=== Selected extract ===
_ _ _ _ _ _ _

Faculty of law blogs / UNIVERSITY OF OXFORD

The Tragic Paradox: Modern Day Slavery of International Migrants



Time to read

5 Minutes

Guest post by Rebecca Yemo. Rebecca is a PhD student of the Global Governance and Human Security program at UMass Boston. Her research interests include human rights compliance and enforcement mechanisms. Before beginning this program, she worked as a Project Development and Implementation Manager with Africa Digital Rights Hub. You can connect with her via LinkedIn.

The Statue of Liberation from Slavery, Goree Island-Senegal (Photo: Rebecca Yemo)


My chores seem unending… After 20 hours I am still not done. There’s no food on my plate for dinner, so I scavenge through the trash. I try to call the job agency, but the woman who now owns me has locked the telephone…I can feel the burning on my cheeks as she slaps me…Grasping me by the hair, she bangs my head into the wall and throws me to the floor. She kicks me and hits me with a broom. If I scream or fight back, she will kill me. So I bite my lips to bear the pain and then I pass out. This is my daily routine, the life of a slave.-Beatrice Fernando(victim of forced labor)

_ _ _ _ _ _ _

=== Information supplied ===
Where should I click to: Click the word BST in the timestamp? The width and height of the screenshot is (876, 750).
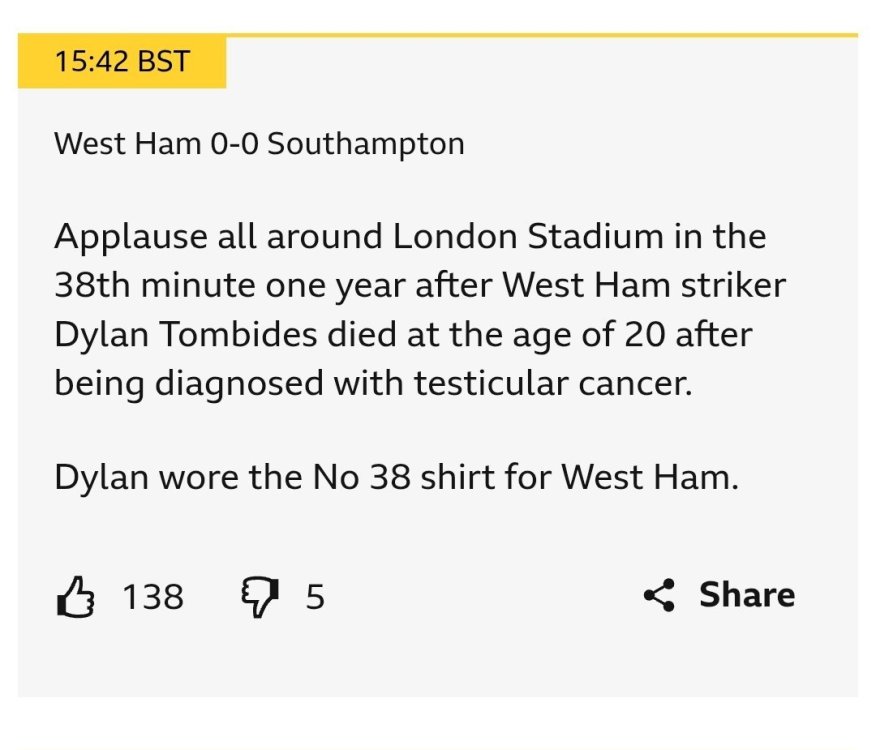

_ _ _ _ _ _ _

=== To-do list ===
**1)** In the blog post on modern-day slavery of migrants, where is Rebecca Yemo a PhD student?
**2)** From the blog post on modern-day slavery of migrants, set down the passage that begins at the words "The Statue of" and stops after "of forced labor)", word for word.

=== Results of the exercise ===
**1)** She is in the Global Governance and Human Security program at UMass Boston.

**2)**
The Statue of Liberation from Slavery, Goree Island-Senegal (Photo: Rebecca Yemo)


My chores seem unending… After 20 hours I am still not done. There’s no food on my plate for dinner, so I scavenge through the trash. I try to call the job agency, but the woman who now owns me has locked the telephone…I can feel the burning on my cheeks as she slaps me…Grasping me by the hair, she bangs my head into the wall and throws me to the floor. She kicks me and hits me with a broom. If I scream or fight back, she will kill me. So I bite my lips to bear the pain and then I pass out. This is my daily routine, the life of a slave.-Beatrice Fernando(victim of forced labor)